━━ Exercise data

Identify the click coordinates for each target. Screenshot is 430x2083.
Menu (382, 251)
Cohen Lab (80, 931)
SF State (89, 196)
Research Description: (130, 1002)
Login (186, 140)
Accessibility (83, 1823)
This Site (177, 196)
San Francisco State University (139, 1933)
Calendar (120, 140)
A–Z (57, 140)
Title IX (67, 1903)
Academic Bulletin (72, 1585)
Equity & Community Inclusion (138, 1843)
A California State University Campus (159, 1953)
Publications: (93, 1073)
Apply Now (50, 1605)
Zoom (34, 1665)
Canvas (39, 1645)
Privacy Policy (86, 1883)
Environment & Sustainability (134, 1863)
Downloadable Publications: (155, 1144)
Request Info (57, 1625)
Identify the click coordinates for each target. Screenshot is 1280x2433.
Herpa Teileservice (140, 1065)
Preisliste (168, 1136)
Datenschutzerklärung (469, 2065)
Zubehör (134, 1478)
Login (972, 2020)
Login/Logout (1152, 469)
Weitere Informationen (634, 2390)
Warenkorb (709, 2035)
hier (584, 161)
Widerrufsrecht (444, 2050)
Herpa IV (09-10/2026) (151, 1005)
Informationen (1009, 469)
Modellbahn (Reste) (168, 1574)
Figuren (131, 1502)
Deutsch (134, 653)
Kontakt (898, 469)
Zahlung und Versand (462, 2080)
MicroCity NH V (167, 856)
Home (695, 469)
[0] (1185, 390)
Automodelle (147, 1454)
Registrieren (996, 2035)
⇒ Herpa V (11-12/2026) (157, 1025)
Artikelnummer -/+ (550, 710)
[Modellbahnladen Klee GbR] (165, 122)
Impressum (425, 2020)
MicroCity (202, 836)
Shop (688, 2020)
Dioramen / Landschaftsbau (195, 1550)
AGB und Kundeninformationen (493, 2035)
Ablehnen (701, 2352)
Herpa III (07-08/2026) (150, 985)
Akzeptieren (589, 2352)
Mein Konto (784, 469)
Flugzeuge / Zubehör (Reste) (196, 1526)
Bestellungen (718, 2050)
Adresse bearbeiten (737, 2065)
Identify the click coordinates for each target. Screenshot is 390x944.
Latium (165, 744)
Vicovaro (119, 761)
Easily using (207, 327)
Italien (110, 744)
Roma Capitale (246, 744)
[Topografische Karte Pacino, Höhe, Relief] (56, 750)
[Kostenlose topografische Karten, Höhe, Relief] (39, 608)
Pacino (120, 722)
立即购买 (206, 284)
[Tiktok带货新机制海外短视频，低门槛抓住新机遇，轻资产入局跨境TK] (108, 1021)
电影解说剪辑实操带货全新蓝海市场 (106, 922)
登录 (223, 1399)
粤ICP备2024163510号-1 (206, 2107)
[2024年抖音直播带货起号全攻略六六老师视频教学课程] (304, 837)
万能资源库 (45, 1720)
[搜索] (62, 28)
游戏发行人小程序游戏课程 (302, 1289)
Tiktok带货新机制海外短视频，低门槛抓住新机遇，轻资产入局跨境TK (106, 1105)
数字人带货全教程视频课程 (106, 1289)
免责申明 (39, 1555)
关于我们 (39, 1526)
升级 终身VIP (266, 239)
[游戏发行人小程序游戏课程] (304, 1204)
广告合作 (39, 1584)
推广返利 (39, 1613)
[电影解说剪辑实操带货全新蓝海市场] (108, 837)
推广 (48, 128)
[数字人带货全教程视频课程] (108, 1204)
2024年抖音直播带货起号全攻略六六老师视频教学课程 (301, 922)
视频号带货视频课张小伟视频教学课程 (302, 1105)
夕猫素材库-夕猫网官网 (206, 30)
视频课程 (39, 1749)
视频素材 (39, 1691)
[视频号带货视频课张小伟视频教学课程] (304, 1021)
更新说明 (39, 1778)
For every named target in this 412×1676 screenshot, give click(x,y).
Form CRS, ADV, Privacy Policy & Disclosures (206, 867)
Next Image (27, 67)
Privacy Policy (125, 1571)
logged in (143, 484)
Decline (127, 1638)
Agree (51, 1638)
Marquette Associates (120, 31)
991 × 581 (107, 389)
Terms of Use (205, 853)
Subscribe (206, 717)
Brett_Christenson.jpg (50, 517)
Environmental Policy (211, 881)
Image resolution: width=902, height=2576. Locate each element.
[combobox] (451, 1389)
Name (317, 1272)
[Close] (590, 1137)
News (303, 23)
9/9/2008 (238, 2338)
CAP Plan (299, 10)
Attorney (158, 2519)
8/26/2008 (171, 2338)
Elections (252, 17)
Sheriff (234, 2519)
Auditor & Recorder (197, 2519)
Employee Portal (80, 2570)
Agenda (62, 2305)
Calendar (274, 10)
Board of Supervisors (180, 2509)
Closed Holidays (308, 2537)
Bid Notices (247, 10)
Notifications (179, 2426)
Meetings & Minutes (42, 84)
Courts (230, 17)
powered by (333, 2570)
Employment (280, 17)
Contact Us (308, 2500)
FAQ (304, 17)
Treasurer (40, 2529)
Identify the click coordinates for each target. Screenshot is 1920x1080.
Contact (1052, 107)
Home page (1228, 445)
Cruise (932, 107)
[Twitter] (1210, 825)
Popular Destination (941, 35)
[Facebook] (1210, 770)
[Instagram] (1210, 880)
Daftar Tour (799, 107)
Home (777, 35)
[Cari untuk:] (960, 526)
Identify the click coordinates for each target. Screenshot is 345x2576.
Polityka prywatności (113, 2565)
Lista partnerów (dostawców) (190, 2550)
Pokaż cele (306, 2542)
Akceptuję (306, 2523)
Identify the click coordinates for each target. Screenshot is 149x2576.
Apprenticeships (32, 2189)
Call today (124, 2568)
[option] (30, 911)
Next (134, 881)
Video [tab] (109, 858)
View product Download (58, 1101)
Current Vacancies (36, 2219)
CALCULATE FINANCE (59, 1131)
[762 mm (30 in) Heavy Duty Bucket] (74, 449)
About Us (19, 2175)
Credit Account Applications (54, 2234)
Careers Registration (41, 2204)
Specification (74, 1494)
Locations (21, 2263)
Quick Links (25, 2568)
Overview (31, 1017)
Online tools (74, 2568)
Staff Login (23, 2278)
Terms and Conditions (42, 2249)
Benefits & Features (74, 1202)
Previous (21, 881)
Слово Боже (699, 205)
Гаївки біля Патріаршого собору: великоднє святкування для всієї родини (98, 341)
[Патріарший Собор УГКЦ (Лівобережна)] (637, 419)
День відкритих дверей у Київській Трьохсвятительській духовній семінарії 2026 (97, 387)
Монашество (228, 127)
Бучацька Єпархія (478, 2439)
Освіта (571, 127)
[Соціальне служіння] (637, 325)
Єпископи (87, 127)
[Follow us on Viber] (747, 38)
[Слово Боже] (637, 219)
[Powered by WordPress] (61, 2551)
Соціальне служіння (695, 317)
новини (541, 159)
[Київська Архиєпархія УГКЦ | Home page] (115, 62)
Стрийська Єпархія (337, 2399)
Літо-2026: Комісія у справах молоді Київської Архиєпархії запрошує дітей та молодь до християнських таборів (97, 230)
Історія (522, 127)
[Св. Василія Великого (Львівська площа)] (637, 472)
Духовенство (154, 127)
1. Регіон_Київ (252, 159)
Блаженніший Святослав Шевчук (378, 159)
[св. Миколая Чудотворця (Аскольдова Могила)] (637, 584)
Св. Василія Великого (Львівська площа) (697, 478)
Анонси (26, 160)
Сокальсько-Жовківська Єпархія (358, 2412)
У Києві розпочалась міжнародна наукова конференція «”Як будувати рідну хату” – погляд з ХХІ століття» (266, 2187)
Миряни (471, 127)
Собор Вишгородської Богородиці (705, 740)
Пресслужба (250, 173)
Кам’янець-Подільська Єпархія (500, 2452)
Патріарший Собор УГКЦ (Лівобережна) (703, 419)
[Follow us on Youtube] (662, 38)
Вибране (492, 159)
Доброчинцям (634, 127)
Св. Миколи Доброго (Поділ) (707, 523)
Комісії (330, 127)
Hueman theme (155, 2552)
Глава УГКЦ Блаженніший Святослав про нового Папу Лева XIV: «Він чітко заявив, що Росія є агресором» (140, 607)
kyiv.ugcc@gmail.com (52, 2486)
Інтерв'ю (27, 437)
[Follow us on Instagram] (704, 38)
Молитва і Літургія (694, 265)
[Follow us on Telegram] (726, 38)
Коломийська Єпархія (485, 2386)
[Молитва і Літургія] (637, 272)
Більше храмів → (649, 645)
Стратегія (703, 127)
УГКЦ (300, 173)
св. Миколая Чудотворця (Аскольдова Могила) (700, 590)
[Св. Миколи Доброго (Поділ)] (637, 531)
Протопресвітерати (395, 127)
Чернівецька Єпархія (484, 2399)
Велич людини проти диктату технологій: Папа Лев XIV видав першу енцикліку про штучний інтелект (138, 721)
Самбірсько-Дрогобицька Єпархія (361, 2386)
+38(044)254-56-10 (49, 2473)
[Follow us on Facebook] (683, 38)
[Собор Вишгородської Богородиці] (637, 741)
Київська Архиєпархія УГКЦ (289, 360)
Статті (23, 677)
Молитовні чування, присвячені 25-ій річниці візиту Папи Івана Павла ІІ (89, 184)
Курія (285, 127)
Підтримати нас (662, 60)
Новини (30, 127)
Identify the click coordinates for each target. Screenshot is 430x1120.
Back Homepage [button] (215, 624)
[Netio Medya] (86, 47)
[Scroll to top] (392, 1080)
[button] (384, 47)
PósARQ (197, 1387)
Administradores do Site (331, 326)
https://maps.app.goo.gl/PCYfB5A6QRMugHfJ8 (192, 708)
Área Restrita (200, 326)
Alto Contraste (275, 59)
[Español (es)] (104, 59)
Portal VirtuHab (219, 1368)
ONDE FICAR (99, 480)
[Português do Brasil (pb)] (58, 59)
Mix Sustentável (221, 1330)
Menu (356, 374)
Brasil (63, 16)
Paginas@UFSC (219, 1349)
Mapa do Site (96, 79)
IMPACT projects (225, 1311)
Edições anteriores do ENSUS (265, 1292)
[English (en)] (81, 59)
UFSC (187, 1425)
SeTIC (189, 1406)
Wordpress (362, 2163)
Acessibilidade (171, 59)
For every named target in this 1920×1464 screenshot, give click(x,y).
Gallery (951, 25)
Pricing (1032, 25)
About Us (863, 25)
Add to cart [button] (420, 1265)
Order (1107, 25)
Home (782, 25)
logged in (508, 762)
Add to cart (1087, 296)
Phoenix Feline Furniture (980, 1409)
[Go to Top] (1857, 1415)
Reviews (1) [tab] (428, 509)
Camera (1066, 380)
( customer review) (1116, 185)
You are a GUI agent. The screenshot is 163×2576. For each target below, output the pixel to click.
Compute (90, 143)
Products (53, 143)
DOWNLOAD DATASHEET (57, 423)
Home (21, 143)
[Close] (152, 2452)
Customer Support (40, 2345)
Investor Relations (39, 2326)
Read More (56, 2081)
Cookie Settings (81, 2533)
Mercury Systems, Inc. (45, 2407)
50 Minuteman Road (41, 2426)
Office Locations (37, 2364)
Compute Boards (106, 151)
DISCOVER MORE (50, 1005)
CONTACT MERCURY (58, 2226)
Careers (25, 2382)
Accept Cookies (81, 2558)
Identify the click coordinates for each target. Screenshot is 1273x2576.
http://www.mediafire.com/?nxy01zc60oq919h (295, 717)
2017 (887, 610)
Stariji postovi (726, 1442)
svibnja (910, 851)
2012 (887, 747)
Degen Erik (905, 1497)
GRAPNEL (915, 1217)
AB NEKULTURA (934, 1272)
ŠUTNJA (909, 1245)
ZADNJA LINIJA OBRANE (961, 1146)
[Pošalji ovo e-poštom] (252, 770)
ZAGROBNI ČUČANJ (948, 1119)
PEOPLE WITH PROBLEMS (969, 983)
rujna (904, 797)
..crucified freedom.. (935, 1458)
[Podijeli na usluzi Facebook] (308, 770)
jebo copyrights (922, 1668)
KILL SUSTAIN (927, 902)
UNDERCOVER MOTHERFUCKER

━━━━

## Task objective
Set down the lines above as they stand, starting with the first line and ending with the line that contains "San Francisco State University (139, 1933)".

## Completed task
Identify the click coordinates for each target. Screenshot is 430x2083.
Menu (382, 251)
Cohen Lab (80, 931)
SF State (89, 196)
Research Description: (130, 1002)
Login (186, 140)
Accessibility (83, 1823)
This Site (177, 196)
San Francisco State University (139, 1933)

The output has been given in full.